### How to complete this task
How many lines in the data that follows contain the word "Check"? Only that number is needed.

Saved entries:

━━━━

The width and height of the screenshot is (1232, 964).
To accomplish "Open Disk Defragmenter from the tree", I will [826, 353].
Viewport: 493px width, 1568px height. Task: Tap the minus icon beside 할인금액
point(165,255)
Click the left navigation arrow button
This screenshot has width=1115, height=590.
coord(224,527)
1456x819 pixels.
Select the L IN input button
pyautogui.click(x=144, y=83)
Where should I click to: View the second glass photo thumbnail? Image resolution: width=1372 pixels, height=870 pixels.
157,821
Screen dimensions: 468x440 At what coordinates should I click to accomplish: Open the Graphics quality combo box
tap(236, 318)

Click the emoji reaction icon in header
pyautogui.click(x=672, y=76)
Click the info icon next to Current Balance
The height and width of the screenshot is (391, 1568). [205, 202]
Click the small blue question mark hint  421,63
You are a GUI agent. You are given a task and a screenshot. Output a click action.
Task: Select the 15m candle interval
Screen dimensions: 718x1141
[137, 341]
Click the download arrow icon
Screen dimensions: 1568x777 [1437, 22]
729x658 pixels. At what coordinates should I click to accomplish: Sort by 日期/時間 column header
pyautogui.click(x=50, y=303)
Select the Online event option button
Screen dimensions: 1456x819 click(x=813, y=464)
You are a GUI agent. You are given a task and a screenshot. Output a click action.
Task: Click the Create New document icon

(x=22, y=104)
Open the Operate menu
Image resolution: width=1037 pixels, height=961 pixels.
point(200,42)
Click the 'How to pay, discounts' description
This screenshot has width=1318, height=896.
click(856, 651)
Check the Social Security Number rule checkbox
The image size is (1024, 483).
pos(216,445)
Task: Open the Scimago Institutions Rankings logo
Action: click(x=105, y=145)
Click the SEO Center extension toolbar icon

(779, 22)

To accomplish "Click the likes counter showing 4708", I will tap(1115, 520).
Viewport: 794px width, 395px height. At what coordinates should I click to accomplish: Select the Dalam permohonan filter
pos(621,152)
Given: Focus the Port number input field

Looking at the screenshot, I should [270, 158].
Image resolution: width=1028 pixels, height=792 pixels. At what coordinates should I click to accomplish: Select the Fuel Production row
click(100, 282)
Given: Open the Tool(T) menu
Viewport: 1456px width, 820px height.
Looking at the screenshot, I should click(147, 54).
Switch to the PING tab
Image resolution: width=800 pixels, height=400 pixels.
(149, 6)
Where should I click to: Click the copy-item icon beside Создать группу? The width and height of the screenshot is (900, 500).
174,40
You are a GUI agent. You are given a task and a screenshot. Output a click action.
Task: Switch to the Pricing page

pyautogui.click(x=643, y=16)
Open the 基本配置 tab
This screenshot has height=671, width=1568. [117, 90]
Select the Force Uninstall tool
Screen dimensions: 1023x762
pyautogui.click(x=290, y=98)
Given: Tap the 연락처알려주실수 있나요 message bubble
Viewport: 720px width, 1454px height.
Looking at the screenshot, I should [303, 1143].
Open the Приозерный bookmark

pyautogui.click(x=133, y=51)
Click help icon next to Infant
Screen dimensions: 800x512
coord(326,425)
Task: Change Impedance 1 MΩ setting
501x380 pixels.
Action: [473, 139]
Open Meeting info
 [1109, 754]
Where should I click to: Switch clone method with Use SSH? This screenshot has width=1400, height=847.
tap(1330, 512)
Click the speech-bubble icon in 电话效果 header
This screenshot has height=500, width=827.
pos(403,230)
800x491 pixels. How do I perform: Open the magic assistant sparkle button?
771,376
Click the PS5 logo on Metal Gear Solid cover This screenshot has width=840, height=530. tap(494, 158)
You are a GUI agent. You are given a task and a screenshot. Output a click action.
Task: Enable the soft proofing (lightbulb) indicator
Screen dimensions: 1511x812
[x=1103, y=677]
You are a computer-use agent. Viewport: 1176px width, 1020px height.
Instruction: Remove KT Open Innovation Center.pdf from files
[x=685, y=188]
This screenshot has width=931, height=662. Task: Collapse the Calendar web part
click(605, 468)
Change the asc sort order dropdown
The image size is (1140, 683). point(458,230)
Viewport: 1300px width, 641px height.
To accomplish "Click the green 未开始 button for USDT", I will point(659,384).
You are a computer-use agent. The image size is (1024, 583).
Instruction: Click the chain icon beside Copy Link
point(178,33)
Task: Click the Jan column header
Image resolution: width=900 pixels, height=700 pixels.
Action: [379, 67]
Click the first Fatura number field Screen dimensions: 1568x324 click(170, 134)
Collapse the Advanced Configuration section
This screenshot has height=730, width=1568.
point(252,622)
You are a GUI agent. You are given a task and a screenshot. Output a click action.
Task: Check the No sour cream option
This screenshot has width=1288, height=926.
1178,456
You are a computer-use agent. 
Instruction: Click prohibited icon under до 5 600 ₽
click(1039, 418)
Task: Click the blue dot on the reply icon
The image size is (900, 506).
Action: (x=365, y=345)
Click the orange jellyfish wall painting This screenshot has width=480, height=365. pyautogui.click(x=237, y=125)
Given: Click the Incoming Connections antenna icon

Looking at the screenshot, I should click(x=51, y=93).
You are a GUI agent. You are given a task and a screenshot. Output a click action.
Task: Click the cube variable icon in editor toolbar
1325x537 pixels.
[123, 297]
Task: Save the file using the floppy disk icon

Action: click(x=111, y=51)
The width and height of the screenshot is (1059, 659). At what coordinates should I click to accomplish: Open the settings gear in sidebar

━━━━

### Response area
2